Allegheny Health Network McCandless
Owner: Allegheny Health Network
General Contractor: Rycon Construction
Duration of Work: 20 weeks
Subsurface Conditions: Soft to stiff clay with some sand and silt. Underlying the clay was shale bedrock.
Approximate Key Quantities: 177 Controlled Modulus Column (CMC)® Rigid Inclusions
To emphasize its “patient-centered” care philosophy, Allegheny Health Network (AHN) embarked on the construction of several neighborhood hospitals in the suburban Pittsburgh area. McCandless, located north of downtown, was selected as one of the sites. Unlike standalone emergency departments or urgent care centers, AHN McCandless would be a fully licensed small-format hospital open around the clock.

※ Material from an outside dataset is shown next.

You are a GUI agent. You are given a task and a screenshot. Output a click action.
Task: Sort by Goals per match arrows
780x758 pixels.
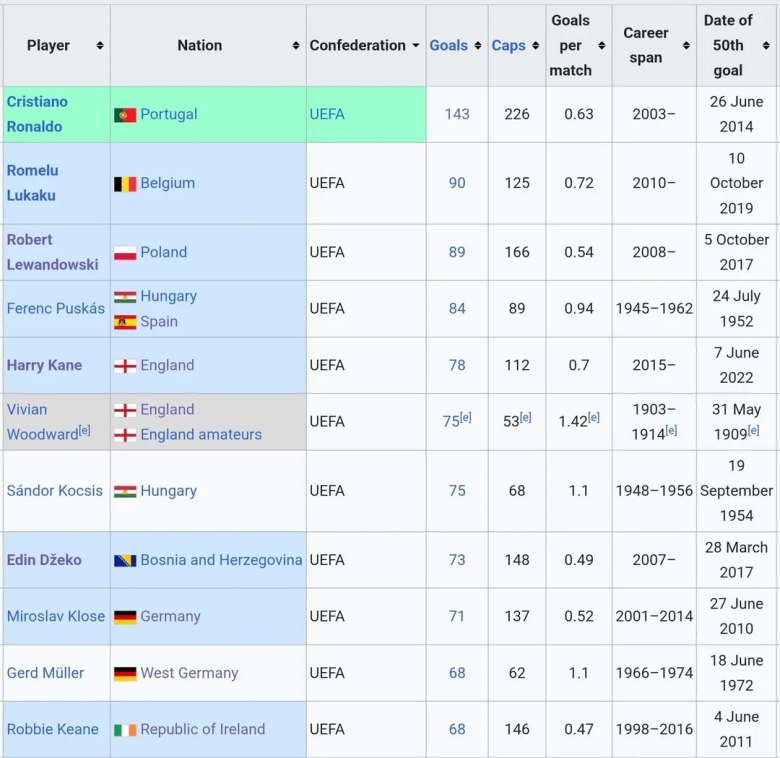coord(602,46)
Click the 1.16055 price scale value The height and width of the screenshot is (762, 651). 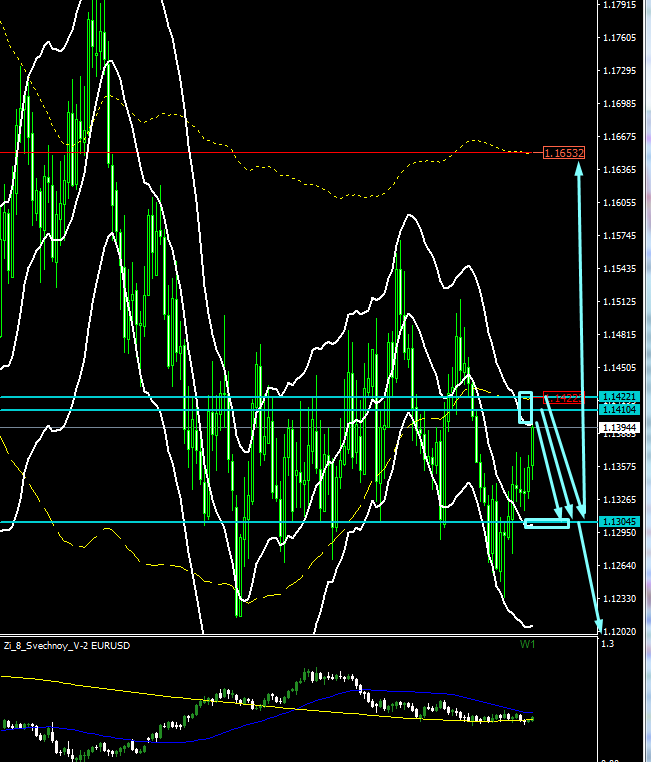tap(620, 203)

In addition to an emergency department and 10-bed inpatient unit, the hospital would provide diagnostic imaging, as well as laboratory and other complementary services. Staffed by board-certified physicians, nurses and other experienced health care professionals, AHN McCandless would be home to AHN’s women’s health services. Due to the compressible nature of the soils at the site, Menard USA was contracted to provide support for a newly constructed 49-ft high retaining wall that was necessary to increase the surface parking area for the proposed hospital.
The soils consisted of soft to stiff clay with some sand and silt. Underlying the clay was shale bedrock, which was the tipping strata for Menard’s method of ground improvement, Controlled Modulus Column (CMC)® rigid inclusions.
Due to the topography of the site, the significant feature in installing the retaining wall was that it was founded on two elevations: The lower bench at 1,097 ft; the higher bench ranged from 1,129 ft to 1,140 ft. CMCs were preferred by both the geotechnical engineer and general contractor for cost-effectiveness and for reducing the work schedule. The job, done in two phases, was complete in two work weeks, one week per phase.
Among the most significant challenges faced by Menard’s team was the elevation of the lower bench which required the drill rig to navigate an extremely steep access ramp to reach the lower elevation. Moreover, the working bench was relatively narrow and drill rig maneuvering was restricted. Menard installed 70 CMC rigid inclusions in the lower bench and 107 CMC rigid inclusions in the upper bench. The average depth was 18 ft and maximum depth was 31 ft. Menard’s design showed settlement beneath the wall would be 1 in or less, meeting the Engineer’s performance criteria for the parking lot.
To support the construction of a 49-ft retaining wall that would increase the surface parking area for a proposed hospital, Menard USA installed 177 CMC rigid inclusions. The project was completed in a safe and timely manner with excellent coordination between Menard, the general contractor and the geotechnical engineer.